» **What this task involves**: For the listing below, state how many lines include "computer". The number alone is the answer.

» **Input material**:

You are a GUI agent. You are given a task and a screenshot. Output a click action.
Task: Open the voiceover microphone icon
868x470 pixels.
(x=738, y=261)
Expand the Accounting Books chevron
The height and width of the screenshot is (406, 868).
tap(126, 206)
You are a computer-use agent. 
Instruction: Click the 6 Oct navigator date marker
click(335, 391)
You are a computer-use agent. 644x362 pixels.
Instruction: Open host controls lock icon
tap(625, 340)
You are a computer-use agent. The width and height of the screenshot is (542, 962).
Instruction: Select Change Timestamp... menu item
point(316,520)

---

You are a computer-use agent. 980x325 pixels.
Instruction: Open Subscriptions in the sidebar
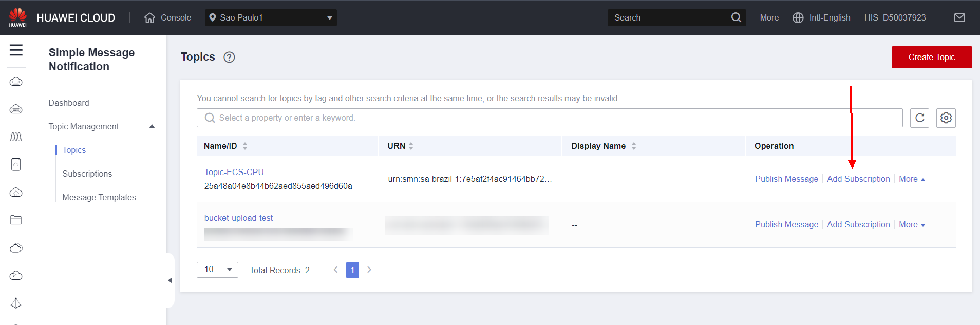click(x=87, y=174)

» **Output**: 4